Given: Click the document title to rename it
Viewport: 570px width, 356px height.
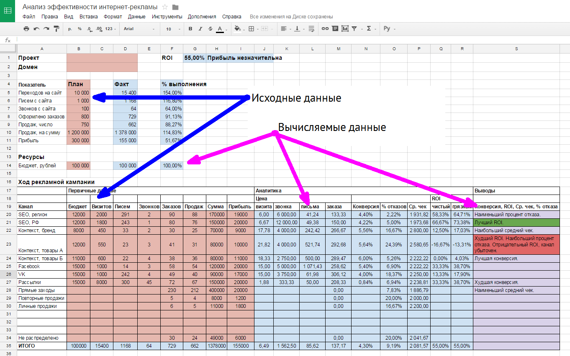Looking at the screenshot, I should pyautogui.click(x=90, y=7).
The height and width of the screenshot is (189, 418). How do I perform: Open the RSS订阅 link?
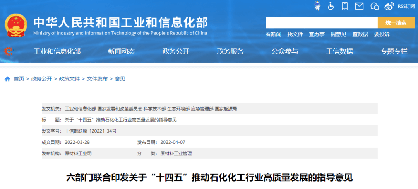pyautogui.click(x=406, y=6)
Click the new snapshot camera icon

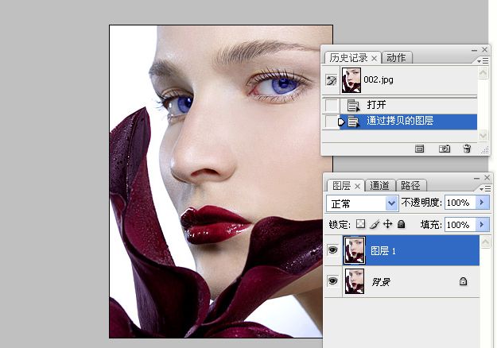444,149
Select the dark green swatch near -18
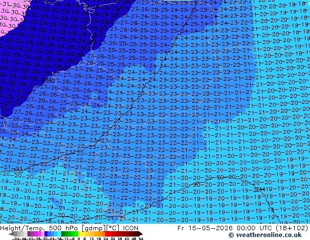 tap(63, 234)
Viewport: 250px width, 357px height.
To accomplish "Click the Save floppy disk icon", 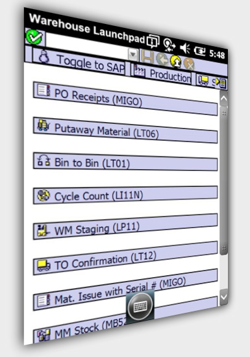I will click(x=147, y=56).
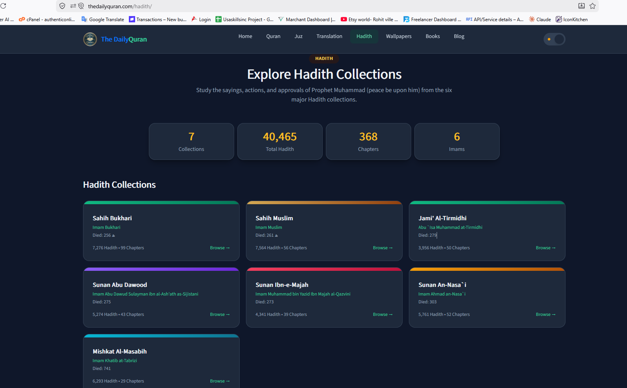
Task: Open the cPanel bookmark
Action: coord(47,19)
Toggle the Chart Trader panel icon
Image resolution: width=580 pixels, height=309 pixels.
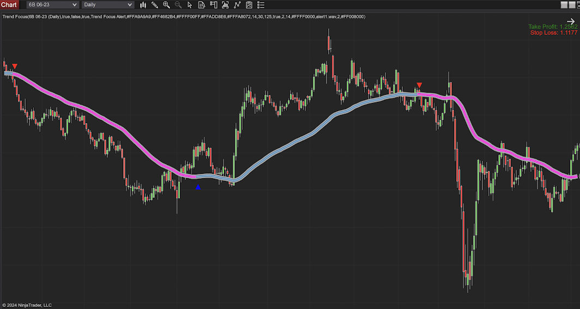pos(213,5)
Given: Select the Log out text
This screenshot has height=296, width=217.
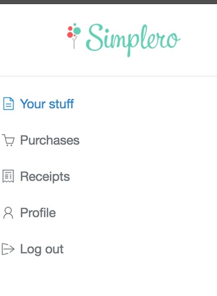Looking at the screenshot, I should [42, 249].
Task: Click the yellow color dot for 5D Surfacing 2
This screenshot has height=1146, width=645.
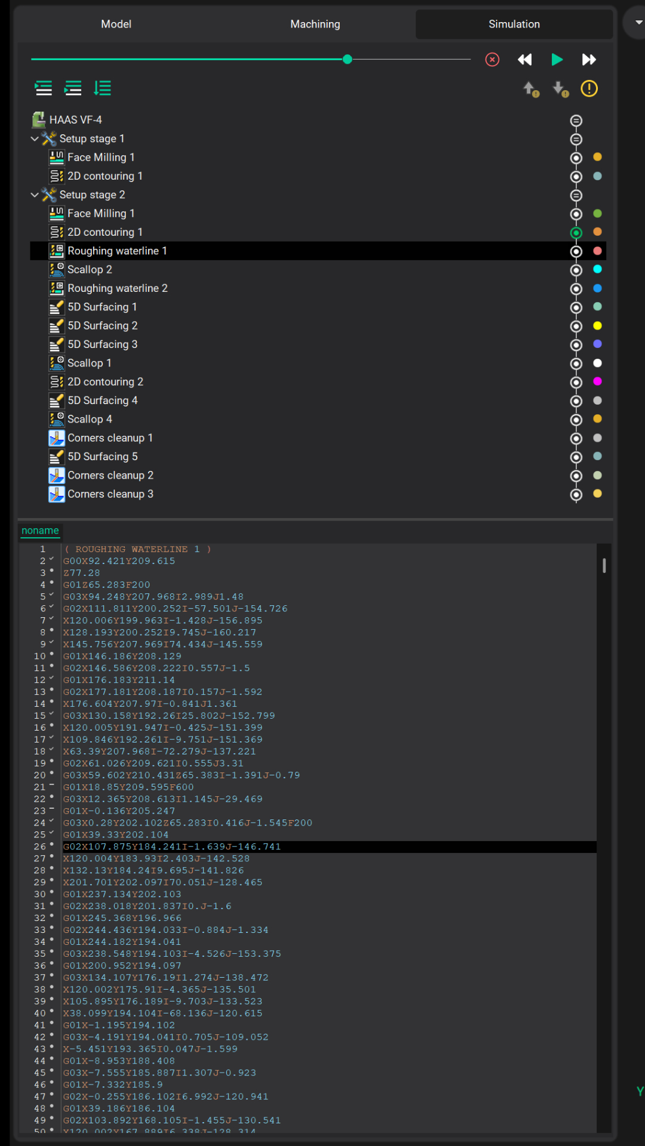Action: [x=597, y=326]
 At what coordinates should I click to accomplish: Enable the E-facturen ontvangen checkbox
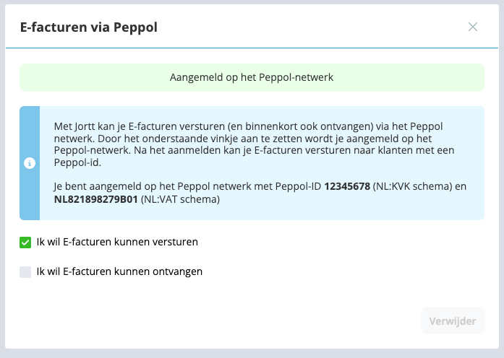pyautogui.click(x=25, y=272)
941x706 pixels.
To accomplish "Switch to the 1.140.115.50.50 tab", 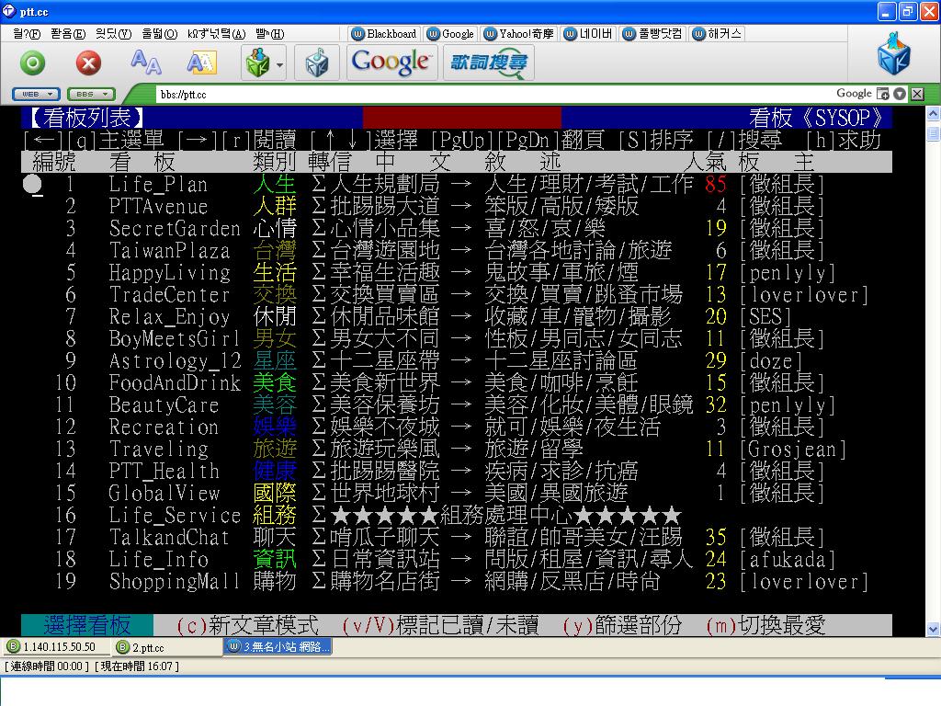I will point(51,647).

--

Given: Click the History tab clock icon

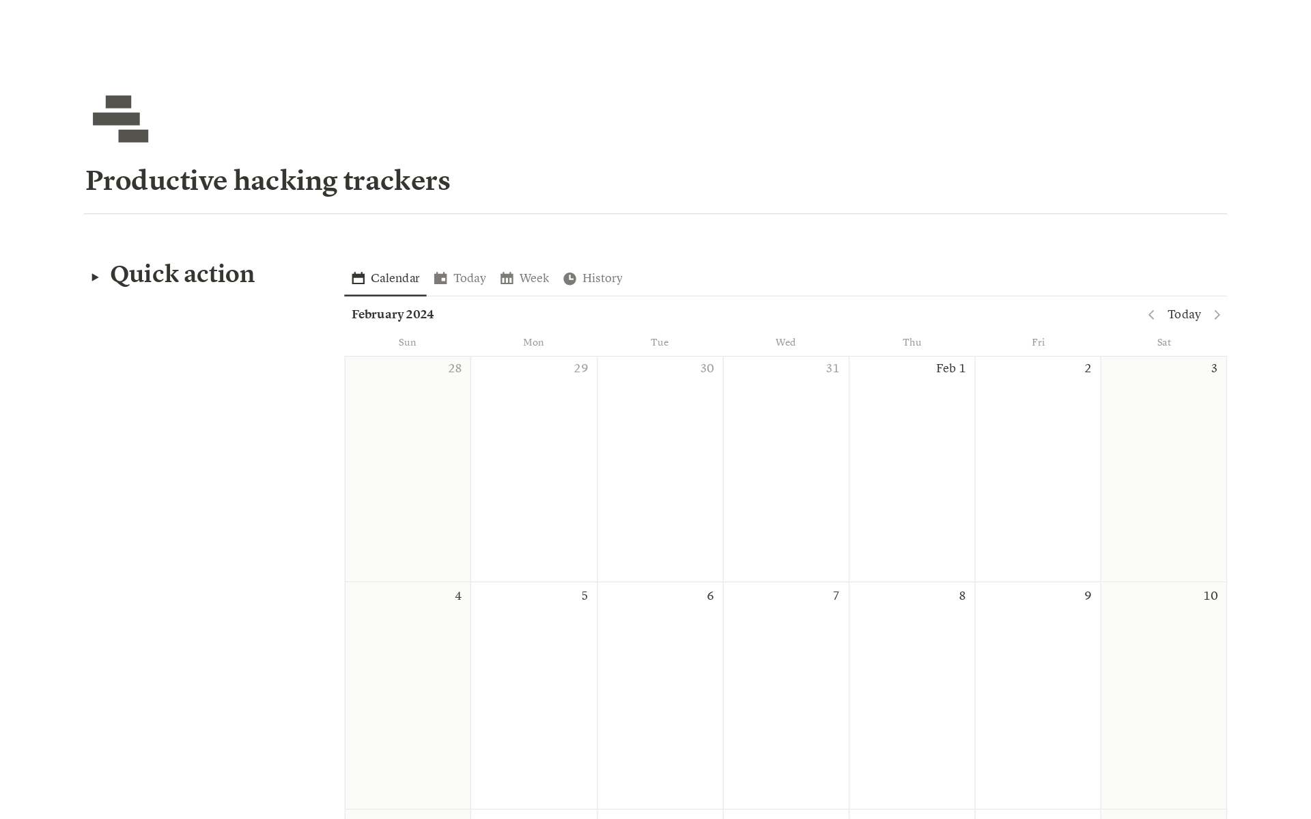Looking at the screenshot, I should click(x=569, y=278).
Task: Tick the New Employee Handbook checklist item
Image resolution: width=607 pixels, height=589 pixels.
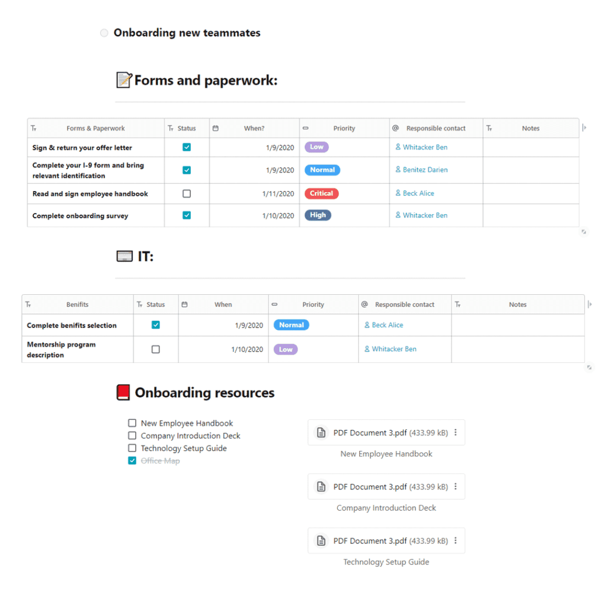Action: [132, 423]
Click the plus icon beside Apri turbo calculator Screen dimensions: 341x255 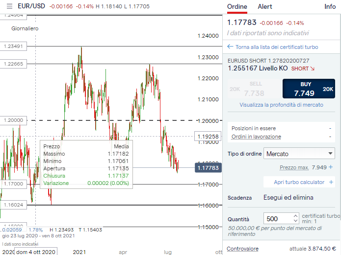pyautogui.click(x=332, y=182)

* * *

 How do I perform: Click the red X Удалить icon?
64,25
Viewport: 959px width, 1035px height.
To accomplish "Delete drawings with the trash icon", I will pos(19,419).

WHAT THE TASK ASKS
In the listing above, find the line with "The height and" and the line with "Viewport: 250px width, 357px height.". Set down both and every line between them, minus the pictures.

ANSWER TO THIS EXERCISE
The height and width of the screenshot is (189, 418). How do I perform: Open the RSS订阅 link?
pyautogui.click(x=406, y=6)
Click the new snapshot camera icon

444,149
Select the dark green swatch near -18
 tap(63, 234)
Viewport: 250px width, 357px height.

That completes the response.